It is very refreshing indeed to see the emergence this year of 3 gardening books that focus on the ultimate purpose of today’s home-grown produce…taste and flavour.
The fall-out from WWII cast a very long shadow over grow-your-own gardening. The ‘dig for victory’ approach has been with us too long, strangling the hope out of any novice who failed to grow “mine’s-bigger-than-yours”, high-yield, blemish-free crops. Only to dump them at the kitchen door for ‘her indoors’ to boil any remaining life out of them.
from Patsy’s Reflections – a WWII “Dig for Victory” cook book
Gardening books have improved over the last decade with no-dig, square-foot and organic methods now considered the norm by younger gardeners, rather than weird or hippy. But it’s still taken a long time for them to link up with the end game… organic growing and healthy cooking, for pleasure.
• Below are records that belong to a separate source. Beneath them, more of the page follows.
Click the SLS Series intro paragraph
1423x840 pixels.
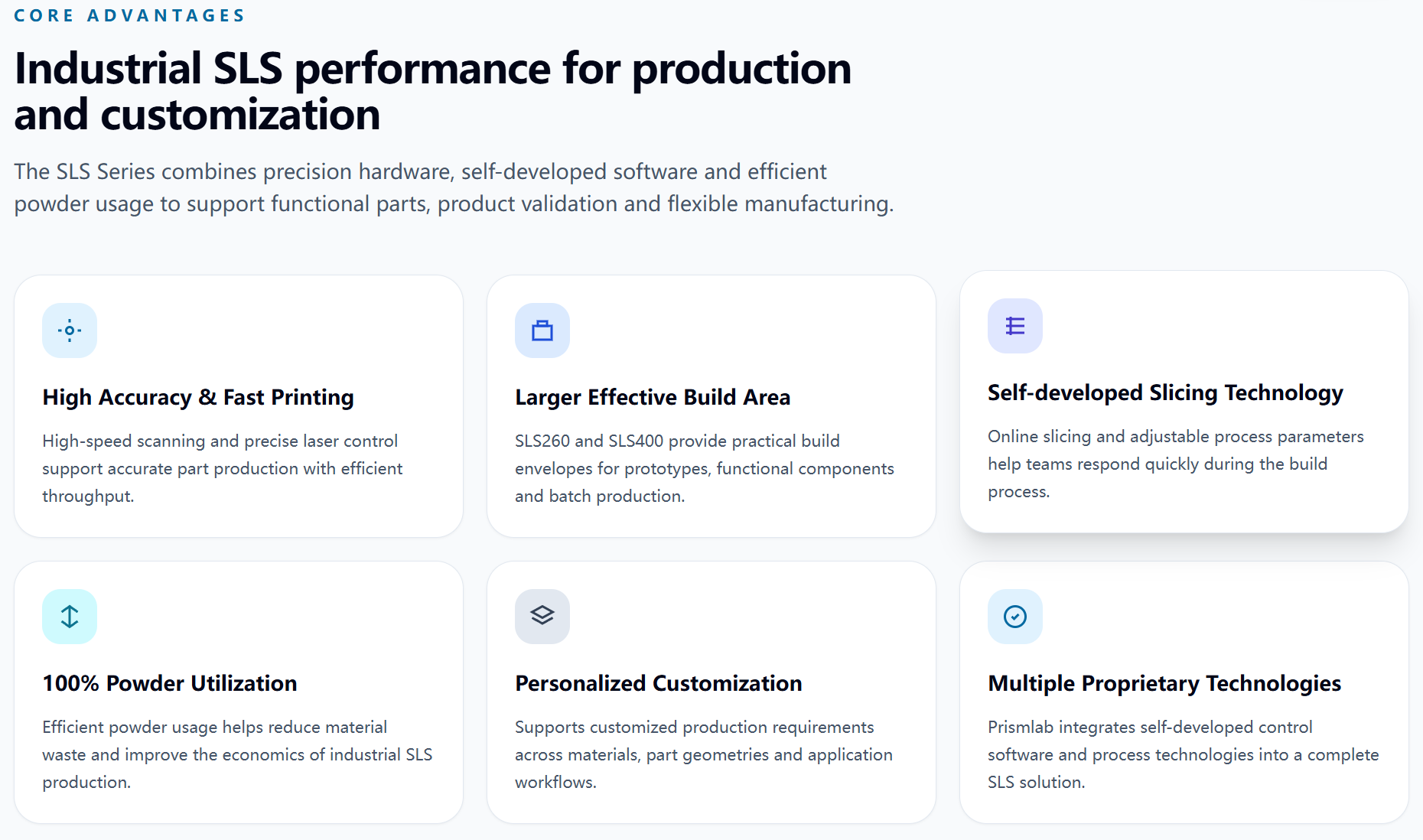click(454, 187)
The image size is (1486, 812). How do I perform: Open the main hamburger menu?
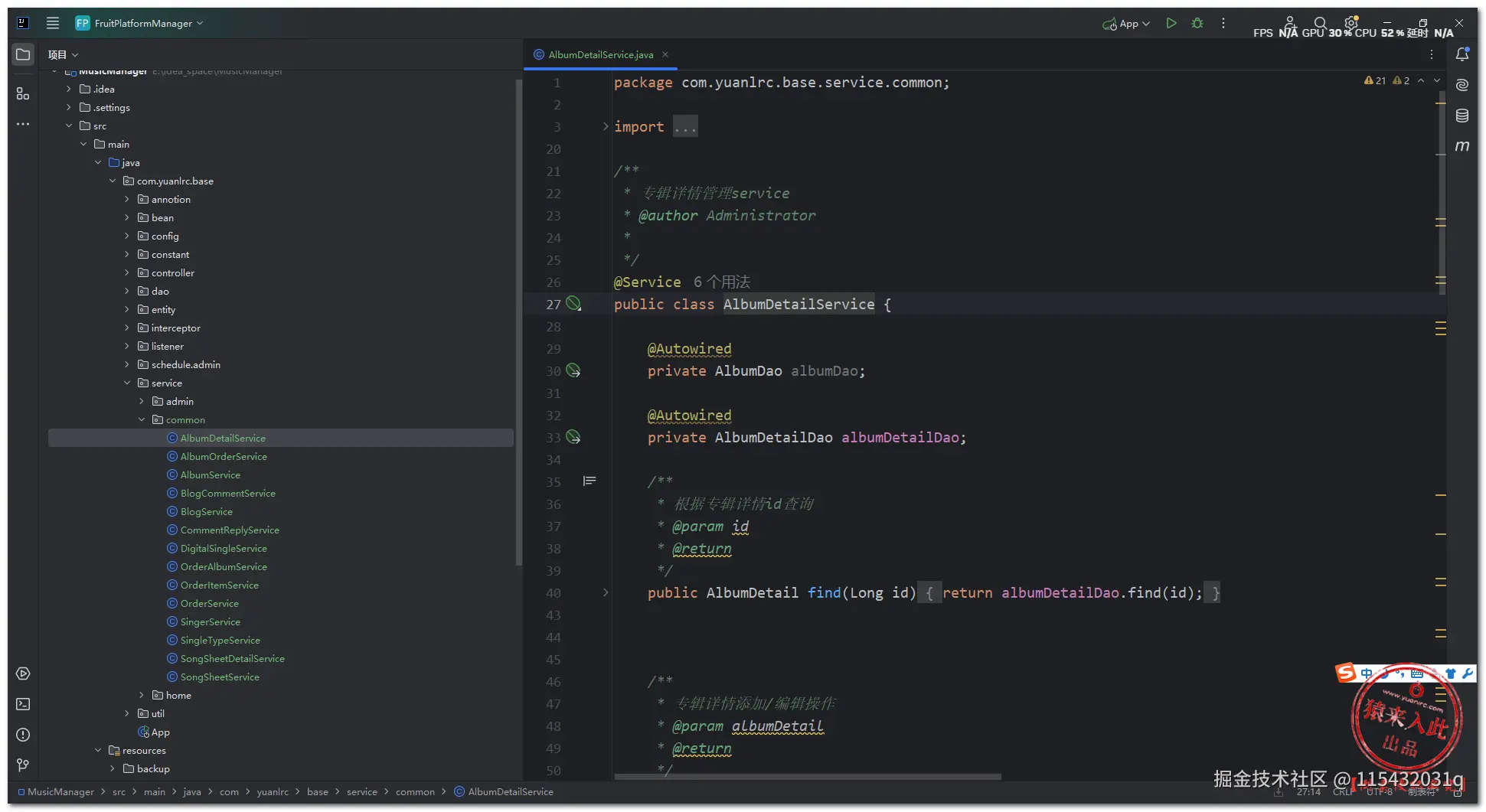pyautogui.click(x=52, y=24)
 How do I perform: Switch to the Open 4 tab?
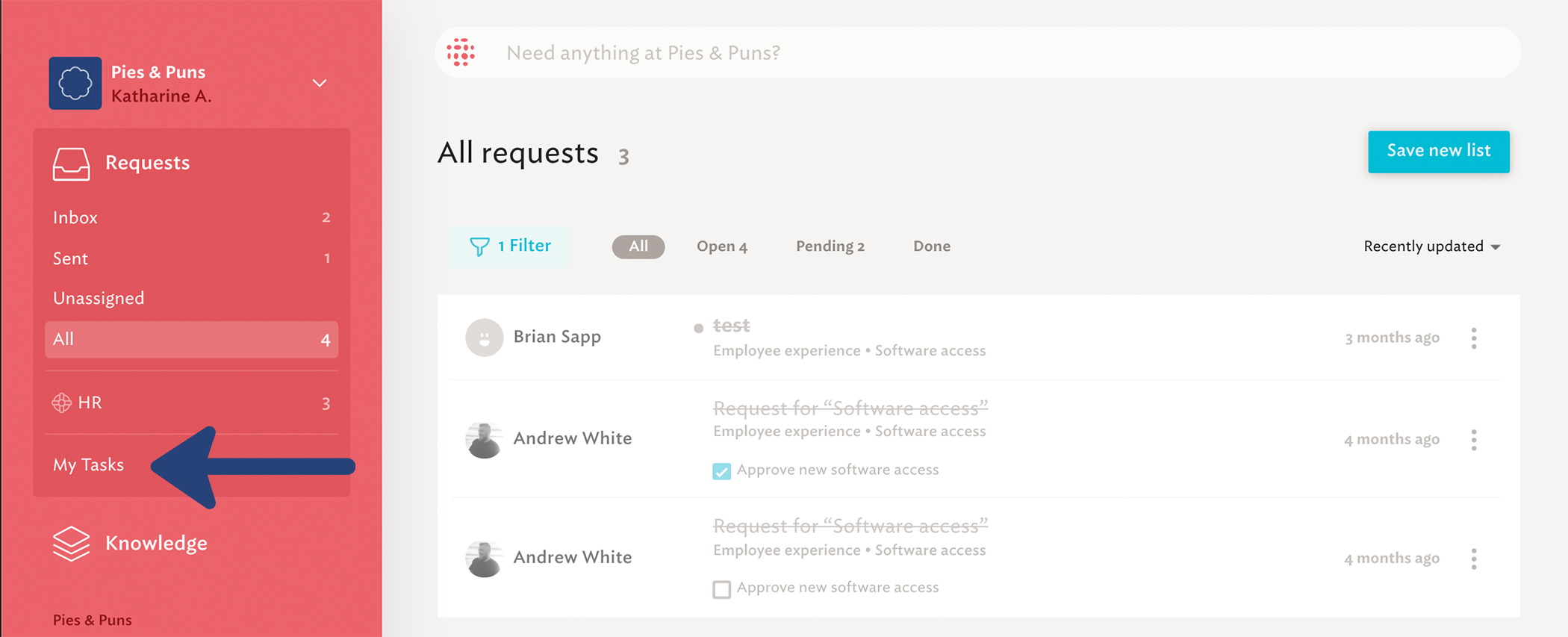(722, 246)

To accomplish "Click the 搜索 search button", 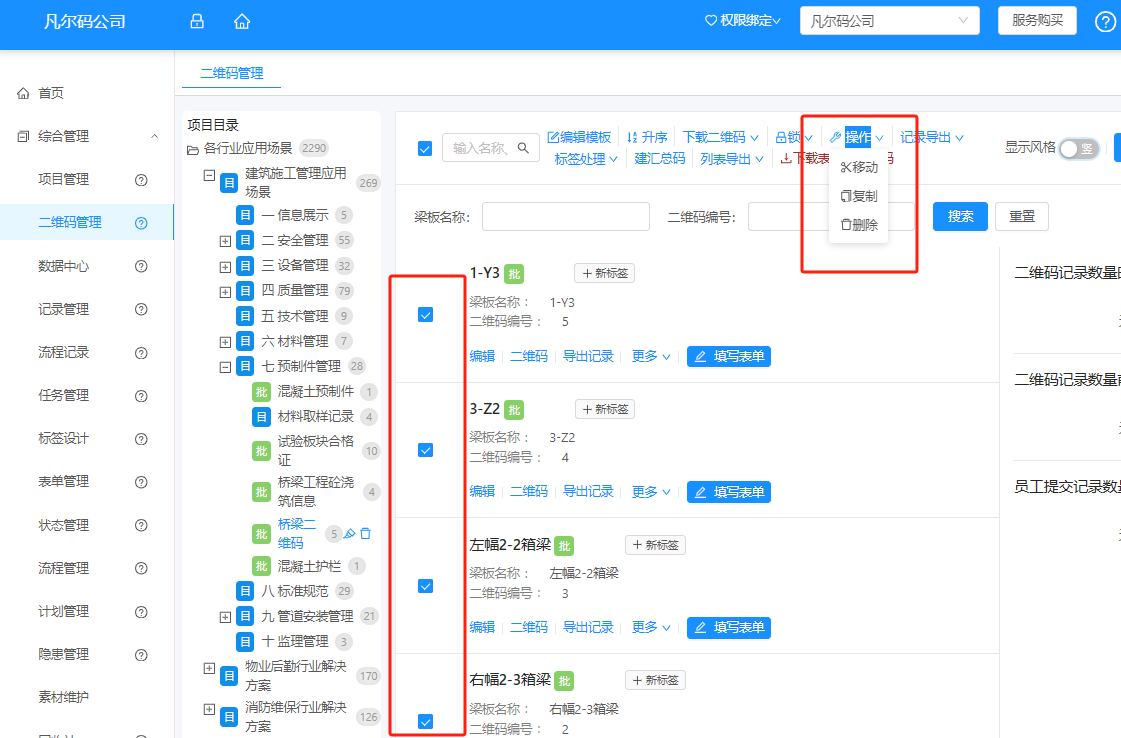I will [958, 215].
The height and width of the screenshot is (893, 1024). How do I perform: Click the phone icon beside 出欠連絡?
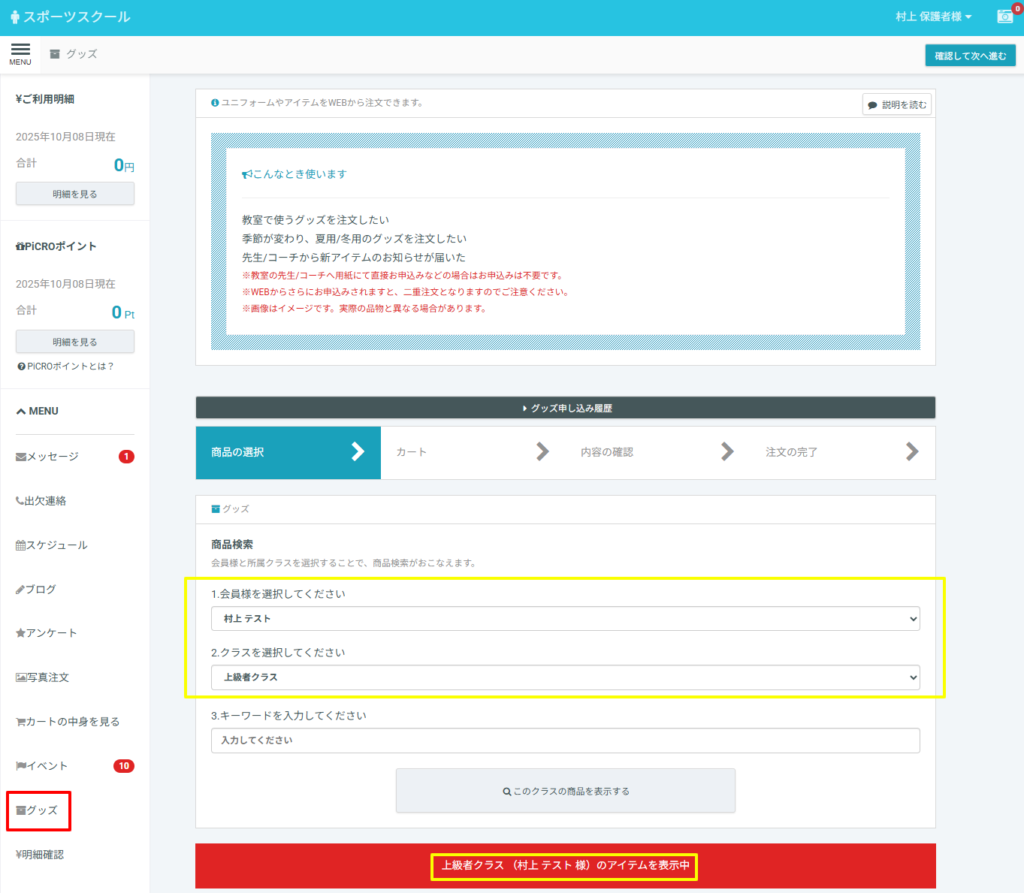(x=20, y=501)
So, at last! The focus with these three books is not “grow the biggest onion you can to feed a family of 6 for a week, and take no prisoners!”. Now, largely due to the foodie movement, there is a new spirit in gardening books.
As they say,
Grow for Flavour by James Wong
For any modern-minded urban gardener, this book will be a breath of fresh air. Thoroughly enjoyable and easy to read, loads of fascinating facts, new things to grow and new ways to grow them.
I, personally, love this book.
The New Kitchen Garden by Mark Diacono
A more traditionally styled book, but with as many interesting and different new crops to try. Again, it’s all about growing what you like and can’t get readily in the shops. A book all about pleasure, and enjoying life.
I love this one too.
Kew on a Plate by Raymond Blanc
Designed to compliment the lovely BBC series aired earlier in the year, this book is groaning with veggie-inspired delights. I have to admit that my style is more cobbled together rather than planned in advance (see my “random ingredients” challenges), and this book is definitely a bit more chef-y than the other two. However, the pictures have me salivating… I mean, how could you not love Raymond Blanc?